[Task objective]
Copy the rows below from the line containing "Task: Toggle the XYZ axis on Smart ReSym" through the line containing "(x=75, y=30)", including both of those lines. Leave out the pictures.

(Recorded data)
--- --- ---
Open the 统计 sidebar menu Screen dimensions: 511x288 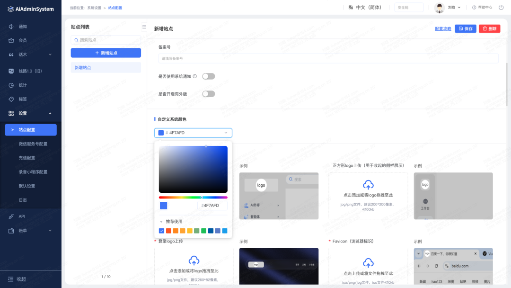pos(23,85)
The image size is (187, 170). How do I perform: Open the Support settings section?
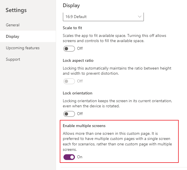point(13,59)
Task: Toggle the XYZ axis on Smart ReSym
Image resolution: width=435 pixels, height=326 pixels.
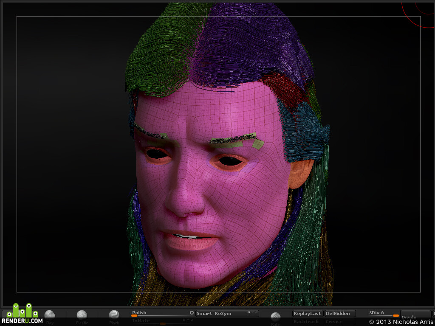Action: tap(252, 312)
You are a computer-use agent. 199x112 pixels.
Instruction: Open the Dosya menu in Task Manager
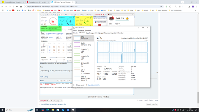(x=75, y=30)
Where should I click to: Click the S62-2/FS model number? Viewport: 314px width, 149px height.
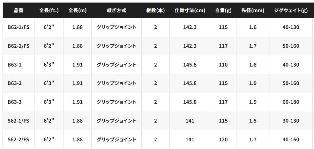19,139
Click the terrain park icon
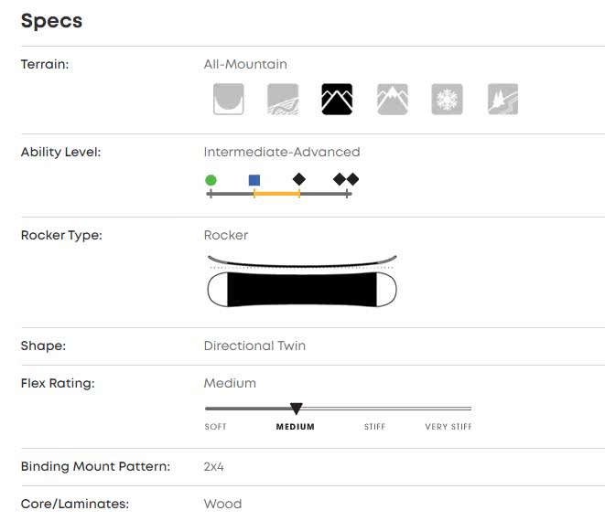The width and height of the screenshot is (605, 521). [283, 99]
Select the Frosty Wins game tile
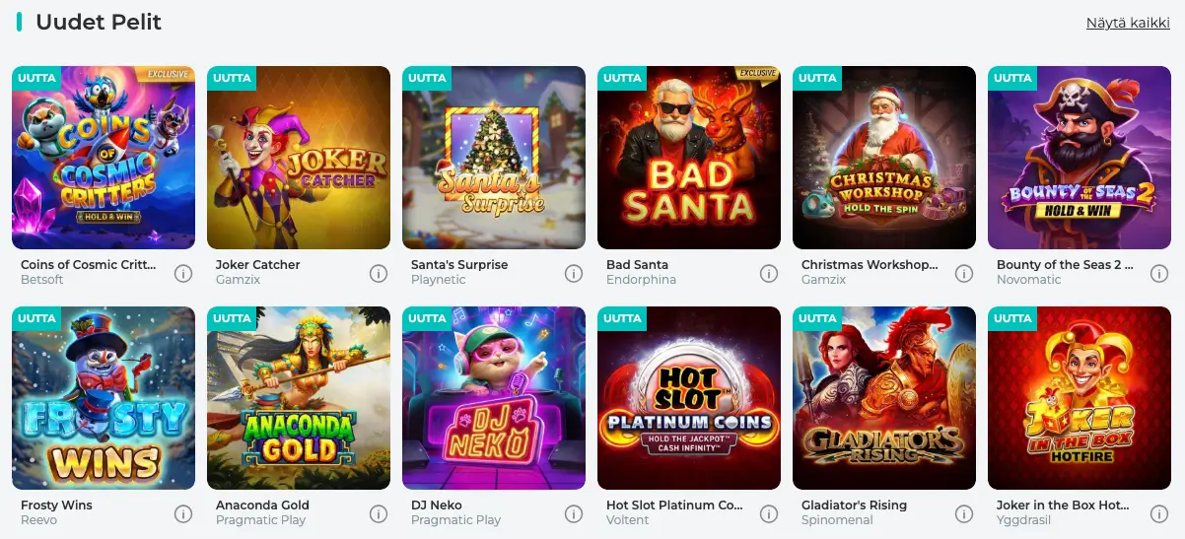Screen dimensions: 1185x539 click(x=104, y=398)
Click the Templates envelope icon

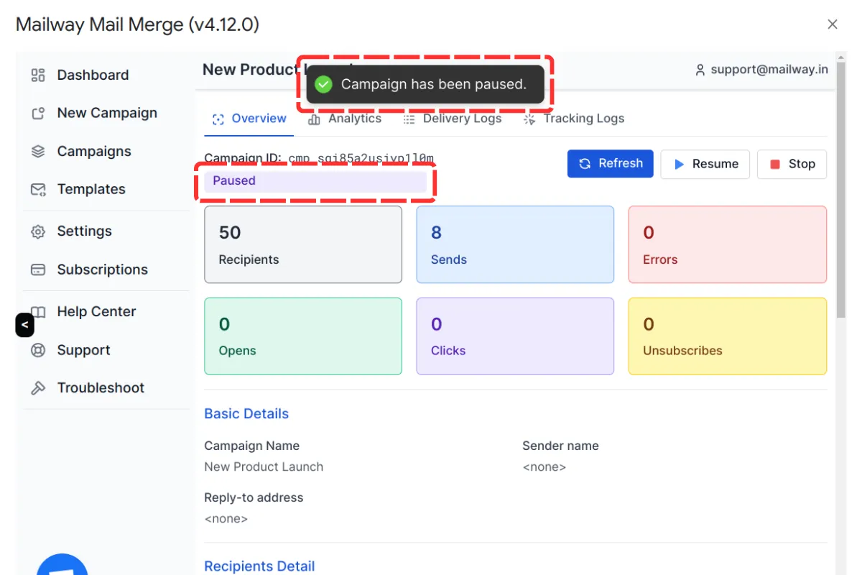click(38, 190)
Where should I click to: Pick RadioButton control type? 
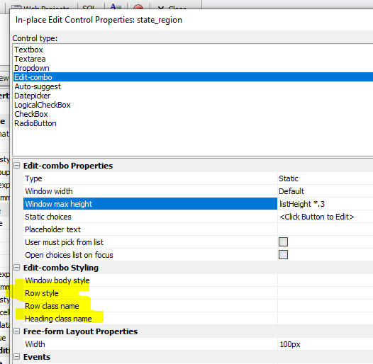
--- --- ---
[Exercise answer]
Task: Toggle the XYZ axis on Smart ReSym
Image resolution: width=435 pixels, height=326 pixels.
Action: tap(252, 312)
You are a computer-use agent. 199x112 pixels.
Instruction: Open the Dosya menu in Task Manager
(x=75, y=30)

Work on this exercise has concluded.